Working data
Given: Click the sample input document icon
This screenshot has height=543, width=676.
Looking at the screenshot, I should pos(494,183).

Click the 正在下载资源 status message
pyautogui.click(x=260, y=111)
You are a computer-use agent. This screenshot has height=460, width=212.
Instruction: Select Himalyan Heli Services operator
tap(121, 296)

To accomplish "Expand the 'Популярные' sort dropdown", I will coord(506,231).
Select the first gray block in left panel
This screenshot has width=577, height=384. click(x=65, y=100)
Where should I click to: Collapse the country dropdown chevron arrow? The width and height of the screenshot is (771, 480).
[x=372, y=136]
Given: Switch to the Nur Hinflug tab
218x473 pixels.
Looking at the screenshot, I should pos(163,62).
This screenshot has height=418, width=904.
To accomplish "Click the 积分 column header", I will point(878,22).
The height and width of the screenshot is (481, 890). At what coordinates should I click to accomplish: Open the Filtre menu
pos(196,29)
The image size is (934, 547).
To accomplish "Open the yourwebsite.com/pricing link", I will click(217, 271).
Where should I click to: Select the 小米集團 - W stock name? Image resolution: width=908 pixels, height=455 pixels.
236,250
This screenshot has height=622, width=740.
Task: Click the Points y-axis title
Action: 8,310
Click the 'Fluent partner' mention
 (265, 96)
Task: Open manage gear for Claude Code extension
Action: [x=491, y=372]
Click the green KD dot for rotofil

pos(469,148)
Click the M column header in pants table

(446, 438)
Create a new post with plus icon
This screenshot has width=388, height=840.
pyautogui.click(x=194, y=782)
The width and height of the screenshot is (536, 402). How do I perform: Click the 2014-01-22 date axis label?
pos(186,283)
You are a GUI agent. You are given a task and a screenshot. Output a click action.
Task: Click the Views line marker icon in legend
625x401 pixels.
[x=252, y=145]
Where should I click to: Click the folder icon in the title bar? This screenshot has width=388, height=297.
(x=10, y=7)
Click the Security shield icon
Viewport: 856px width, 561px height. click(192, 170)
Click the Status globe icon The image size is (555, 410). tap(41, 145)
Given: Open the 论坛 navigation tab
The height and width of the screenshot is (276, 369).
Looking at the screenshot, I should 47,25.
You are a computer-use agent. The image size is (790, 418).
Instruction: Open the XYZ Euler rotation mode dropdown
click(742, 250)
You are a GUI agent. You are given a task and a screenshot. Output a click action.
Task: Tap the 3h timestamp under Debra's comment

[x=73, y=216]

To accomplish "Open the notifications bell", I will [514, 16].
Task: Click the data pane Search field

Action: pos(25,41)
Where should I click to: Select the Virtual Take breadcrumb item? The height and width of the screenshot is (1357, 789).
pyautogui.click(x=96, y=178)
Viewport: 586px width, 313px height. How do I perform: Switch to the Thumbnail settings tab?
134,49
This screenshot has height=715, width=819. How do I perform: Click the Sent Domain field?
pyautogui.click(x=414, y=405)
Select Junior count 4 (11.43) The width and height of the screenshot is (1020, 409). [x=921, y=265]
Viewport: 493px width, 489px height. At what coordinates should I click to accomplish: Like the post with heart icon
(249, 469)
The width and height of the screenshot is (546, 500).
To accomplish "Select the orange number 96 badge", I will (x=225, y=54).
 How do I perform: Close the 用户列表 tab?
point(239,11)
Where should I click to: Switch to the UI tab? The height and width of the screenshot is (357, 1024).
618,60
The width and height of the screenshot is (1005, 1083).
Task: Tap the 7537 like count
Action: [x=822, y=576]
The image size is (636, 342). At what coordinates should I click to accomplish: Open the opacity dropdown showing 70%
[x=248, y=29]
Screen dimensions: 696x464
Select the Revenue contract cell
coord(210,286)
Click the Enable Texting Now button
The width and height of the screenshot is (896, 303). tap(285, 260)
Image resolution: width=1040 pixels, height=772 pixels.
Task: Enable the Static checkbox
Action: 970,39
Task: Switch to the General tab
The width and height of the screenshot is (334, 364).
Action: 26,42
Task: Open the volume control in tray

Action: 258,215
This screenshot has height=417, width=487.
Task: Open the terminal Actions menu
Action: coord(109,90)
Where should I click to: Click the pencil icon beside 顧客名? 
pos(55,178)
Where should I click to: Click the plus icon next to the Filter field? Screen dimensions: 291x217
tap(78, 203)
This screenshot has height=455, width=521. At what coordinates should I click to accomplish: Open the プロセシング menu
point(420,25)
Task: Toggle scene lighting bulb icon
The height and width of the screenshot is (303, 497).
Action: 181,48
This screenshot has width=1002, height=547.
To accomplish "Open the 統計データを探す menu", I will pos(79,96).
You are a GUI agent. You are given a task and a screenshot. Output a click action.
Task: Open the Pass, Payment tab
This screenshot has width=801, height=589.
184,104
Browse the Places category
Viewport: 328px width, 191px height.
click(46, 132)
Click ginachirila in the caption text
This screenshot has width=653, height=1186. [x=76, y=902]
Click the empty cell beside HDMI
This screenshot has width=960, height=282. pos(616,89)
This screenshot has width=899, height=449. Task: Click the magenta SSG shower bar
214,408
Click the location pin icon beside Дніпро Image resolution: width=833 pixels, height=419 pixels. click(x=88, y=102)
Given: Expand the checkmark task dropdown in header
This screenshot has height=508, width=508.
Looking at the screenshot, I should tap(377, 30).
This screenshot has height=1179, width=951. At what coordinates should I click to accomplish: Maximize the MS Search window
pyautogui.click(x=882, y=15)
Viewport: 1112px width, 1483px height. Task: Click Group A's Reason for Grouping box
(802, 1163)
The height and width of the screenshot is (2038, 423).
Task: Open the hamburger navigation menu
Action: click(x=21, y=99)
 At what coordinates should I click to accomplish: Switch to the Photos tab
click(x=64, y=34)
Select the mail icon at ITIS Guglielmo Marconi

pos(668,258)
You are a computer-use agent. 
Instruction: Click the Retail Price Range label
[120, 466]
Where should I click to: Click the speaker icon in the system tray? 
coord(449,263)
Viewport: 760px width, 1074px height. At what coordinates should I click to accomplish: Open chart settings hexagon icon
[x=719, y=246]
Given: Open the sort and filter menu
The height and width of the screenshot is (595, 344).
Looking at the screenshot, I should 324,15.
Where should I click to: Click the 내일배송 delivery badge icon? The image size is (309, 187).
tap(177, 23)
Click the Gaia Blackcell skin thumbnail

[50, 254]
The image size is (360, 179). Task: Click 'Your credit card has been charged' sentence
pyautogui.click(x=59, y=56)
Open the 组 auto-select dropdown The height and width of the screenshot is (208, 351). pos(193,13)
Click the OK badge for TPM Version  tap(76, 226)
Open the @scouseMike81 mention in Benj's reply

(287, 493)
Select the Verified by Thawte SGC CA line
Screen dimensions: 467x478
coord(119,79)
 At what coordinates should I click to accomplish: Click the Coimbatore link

Exercise
All the entries should be written out again precisely.

Finished exercise
Given: Click the sample input document icon
This screenshot has height=543, width=676.
Looking at the screenshot, I should pos(494,183).

Click the 正在下载资源 status message
pyautogui.click(x=260, y=111)
You are a computer-use agent. This screenshot has height=460, width=212.
Instruction: Select Himalyan Heli Services operator
tap(121, 296)

To accomplish "Expand the 'Популярные' sort dropdown", I will coord(506,231).
Select the first gray block in left panel
This screenshot has width=577, height=384. click(x=65, y=100)
Where should I click to: Collapse the country dropdown chevron arrow? The width and height of the screenshot is (771, 480).
[x=372, y=136]
Given: Switch to the Nur Hinflug tab
218x473 pixels.
Looking at the screenshot, I should pos(163,62).
This screenshot has height=418, width=904.
To accomplish "Click the 积分 column header", I will point(878,22).
The height and width of the screenshot is (481, 890). At what coordinates should I click to accomplish: Open the Filtre menu
pos(196,29)
The image size is (934, 547).
To accomplish "Open the yourwebsite.com/pricing link", I will click(217, 271).
Where should I click to: Select the 小米集團 - W stock name? Image resolution: width=908 pixels, height=455 pixels.
236,250
This screenshot has height=622, width=740.
Task: Click the Points y-axis title
Action: 8,310
Click the 'Fluent partner' mention
 (265, 96)
Task: Open manage gear for Claude Code extension
Action: [x=491, y=372]
Click the green KD dot for rotofil

pos(469,148)
Click the M column header in pants table

(446, 438)
Create a new post with plus icon
This screenshot has width=388, height=840.
pyautogui.click(x=194, y=782)
The width and height of the screenshot is (536, 402). How do I perform: Click the 2014-01-22 date axis label?
pos(186,283)
You are a GUI agent. You are given a task and a screenshot. Output a click action.
Task: Click the Views line marker icon in legend
625x401 pixels.
[x=252, y=145]
Where should I click to: Click the folder icon in the title bar? This screenshot has width=388, height=297.
(x=10, y=7)
Click the Security shield icon
Viewport: 856px width, 561px height. click(192, 170)
Click the Status globe icon The image size is (555, 410). tap(41, 145)
Given: Open the 论坛 navigation tab
The height and width of the screenshot is (276, 369).
Looking at the screenshot, I should 47,25.
You are a computer-use agent. The image size is (790, 418).
Instruction: Open the XYZ Euler rotation mode dropdown
click(742, 250)
You are a GUI agent. You are given a task and a screenshot. Output a click action.
Task: Tap the 3h timestamp under Debra's comment

[x=73, y=216]

To accomplish "Open the notifications bell", I will [514, 16].
Task: Click the data pane Search field

Action: pos(25,41)
Where should I click to: Select the Virtual Take breadcrumb item? The height and width of the screenshot is (1357, 789).
pyautogui.click(x=96, y=178)
Viewport: 586px width, 313px height. How do I perform: Switch to the Thumbnail settings tab?
134,49
This screenshot has height=715, width=819. How do I perform: Click the Sent Domain field?
pyautogui.click(x=414, y=405)
Select Junior count 4 (11.43) The width and height of the screenshot is (1020, 409). [x=921, y=265]
Viewport: 493px width, 489px height. At what coordinates should I click to accomplish: Like the post with heart icon
(249, 469)
The width and height of the screenshot is (546, 500).
To accomplish "Select the orange number 96 badge", I will (x=225, y=54).
 How do I perform: Close the 用户列表 tab?
point(239,11)
Where should I click to: Switch to the UI tab? The height and width of the screenshot is (357, 1024).
618,60
The width and height of the screenshot is (1005, 1083).
Task: Tap the 7537 like count
Action: [x=822, y=576]
The image size is (636, 342). At what coordinates should I click to accomplish: Open the opacity dropdown showing 70%
[x=248, y=29]
Screen dimensions: 696x464
Select the Revenue contract cell
coord(210,286)
Click the Enable Texting Now button
The width and height of the screenshot is (896, 303). tap(285, 260)
Image resolution: width=1040 pixels, height=772 pixels.
Task: Enable the Static checkbox
Action: 970,39
Task: Switch to the General tab
The width and height of the screenshot is (334, 364).
Action: 26,42
Task: Open the volume control in tray

Action: 258,215
This screenshot has height=417, width=487.
Task: Open the terminal Actions menu
Action: coord(109,90)
Where should I click to: Click the pencil icon beside 顧客名? 
pos(55,178)
Where should I click to: Click the plus icon next to the Filter field? Screen dimensions: 291x217
tap(78, 203)
This screenshot has height=455, width=521. At what coordinates should I click to accomplish: Open the プロセシング menu
point(420,25)
Task: Toggle scene lighting bulb icon
The height and width of the screenshot is (303, 497).
Action: 181,48
This screenshot has width=1002, height=547.
To accomplish "Open the 統計データを探す menu", I will pos(79,96).
You are a GUI agent. You are given a task and a screenshot. Output a click action.
Task: Open the Pass, Payment tab
This screenshot has width=801, height=589.
184,104
Browse the Places category
Viewport: 328px width, 191px height.
click(46, 132)
Click ginachirila in the caption text
This screenshot has width=653, height=1186. [x=76, y=902]
Click the empty cell beside HDMI
This screenshot has width=960, height=282. pos(616,89)
This screenshot has width=899, height=449. Task: Click the magenta SSG shower bar
214,408
Click the location pin icon beside Дніпро Image resolution: width=833 pixels, height=419 pixels. click(x=88, y=102)
Given: Expand the checkmark task dropdown in header
This screenshot has height=508, width=508.
Looking at the screenshot, I should tap(377, 30).
This screenshot has height=1179, width=951. At what coordinates should I click to accomplish: Maximize the MS Search window
pyautogui.click(x=882, y=15)
Viewport: 1112px width, 1483px height. Task: Click Group A's Reason for Grouping box
(802, 1163)
The height and width of the screenshot is (2038, 423).
Task: Open the hamburger navigation menu
Action: click(x=21, y=99)
 At what coordinates should I click to accomplish: Switch to the Photos tab
click(x=64, y=34)
Select the mail icon at ITIS Guglielmo Marconi

pos(668,258)
You are a computer-use agent. 
Instruction: Click the Retail Price Range label
[120, 466]
Where should I click to: Click the speaker icon in the system tray? 
coord(449,263)
Viewport: 760px width, 1074px height. At what coordinates should I click to accomplish: Open chart settings hexagon icon
[x=719, y=246]
Given: Open the sort and filter menu
The height and width of the screenshot is (595, 344).
Looking at the screenshot, I should 324,15.
Where should I click to: Click the 내일배송 delivery badge icon? The image size is (309, 187).
tap(177, 23)
Click the Gaia Blackcell skin thumbnail

[50, 254]
The image size is (360, 179). Task: Click 'Your credit card has been charged' sentence
pyautogui.click(x=59, y=56)
Open the 组 auto-select dropdown The height and width of the screenshot is (208, 351). pos(193,13)
Click the OK badge for TPM Version  tap(76, 226)
Open the @scouseMike81 mention in Benj's reply

(287, 493)
Select the Verified by Thawte SGC CA line
Screen dimensions: 467x478
coord(119,79)
 At what coordinates should I click to accomplish: Click the Coimbatore link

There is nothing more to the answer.